I had a great discussion with my students today about the video I posted yesterday. We were talking about what persuades us (or hasn't yet persuaded us) to vote. This question of "effect" is one that kind of puzzles rhetoricians. Do people really act as a result of persuasive rhetoric, or is rhetoric just one of many influences that eventually causes action. We (my class and I) looked at a bunch of posters on this site, talked a little about Mtv ads, watched that video and--in the end--came to some interesting realizations.
One of those realizations--or maybe admittances--was that young people (my students are 18 and 19) don't vote. One student said that he didn't vote because he didn't really know a lot about the candidates and didn't want to just vote to vote. It felt irresponsible. So the posters weren't really that persuasive. Another student said that he liked the posters but that it really took something spoken before he was moved in any particular direction. That made me think of the video I posted yesterday.
I didn't know if I would have time to show it because I had other stuff to cover--so I held off on it until the end of class. We did have about 5 minutes after my planned lesson on library research, so we watched the video.
I didn't know who a lot of the celebrities were in the video, but I knew they would, so I asked them to write down the names of people they knew. When the video was over, I asked them whether or not they felt the video was persuasive. They did. I asked them why-- The student who said he liked oral persuasion said "I don't know why I am persuaded, but I am! I've got goose bumps!" "And we believe what our goose bumps tell us, don't we!" I shot back. "Yes!" he said. Ha, ha--I had lured them into my trap.

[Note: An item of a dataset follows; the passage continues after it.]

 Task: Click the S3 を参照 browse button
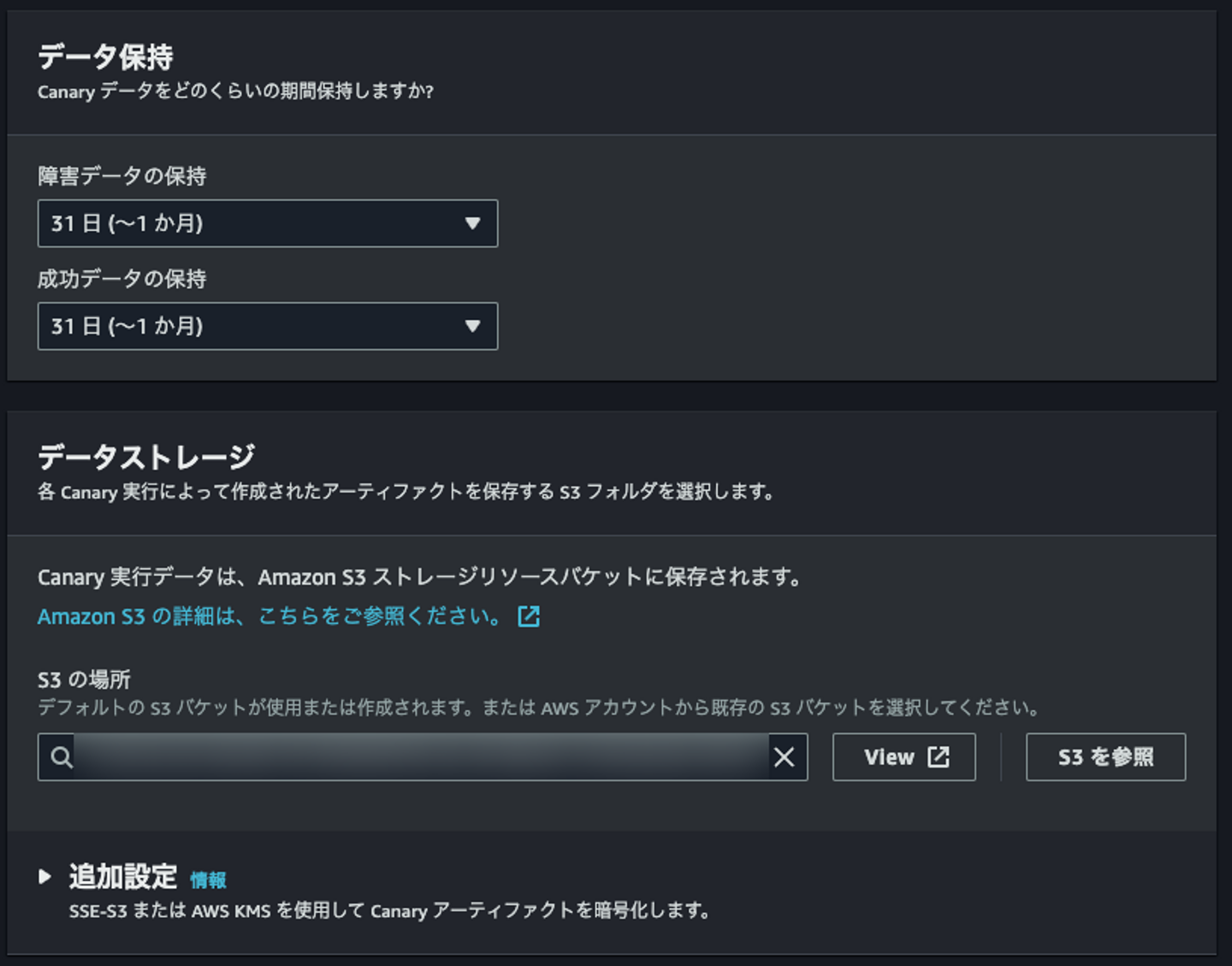(x=1105, y=757)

Then we started talking about all the celebrities in the video and why their influence helped the message be persuasive. We didn't have a lot of time, but it was here that I revealed my purpose in showing them this video that really doesn't have any clear mention of Obama's politics or views on the issue other than that he wants change and "Yes we can" get it. We talked about ethos (credibility), pathos (emotional appeal), and logos (logical appeal) and how the video was almost completely based on pathos--the least stable of all of the appeals. It was a great teaching moment where I was able to talk about being weary of rhetoric that appeals only to the emotions (which most visual rhetoric is aimed at--at least initially). We mentioned how sad it would be if they voted for a candidate based on the feeling their TV ad gave them without doing any research (ah ha! Research!) about what that candidate really believes--where they might find some drastic personal incongruities.
If I would have had more time, I could have spoken a little about using that kind of rhetoric as a springboard to investigation. If they like a certain candidate based on his or her ads on TV, start doing that research. Start doing some soul searching.

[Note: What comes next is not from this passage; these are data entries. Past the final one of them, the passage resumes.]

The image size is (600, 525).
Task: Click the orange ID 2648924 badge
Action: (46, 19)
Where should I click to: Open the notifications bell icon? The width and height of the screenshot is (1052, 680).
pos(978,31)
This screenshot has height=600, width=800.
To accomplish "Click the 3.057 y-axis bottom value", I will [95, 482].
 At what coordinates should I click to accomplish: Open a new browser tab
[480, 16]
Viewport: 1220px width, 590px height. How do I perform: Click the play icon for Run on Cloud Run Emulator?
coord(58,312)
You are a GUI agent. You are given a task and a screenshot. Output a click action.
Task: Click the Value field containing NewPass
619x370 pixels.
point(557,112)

So, my own recent decision to align myself with the Democratic party (instead of flailing as an independent) and support Obama does not come lightly and without much thought (or without some help from an understanding, very conservative, friend). And I am still doing work to figure out my exact stance on the complex issues our Nation faces. But that I am thus working is a marked change from my past apathetic political life. And at least I know now which way I lean. I hope that doesn't alienate me from my friends and family who are persuaded differently. Being a religious democrat (like being a religious academic), is often incorrectly spun--as outlined in this great speech--as a paradox or conflict of interest. I just don't think that is the case.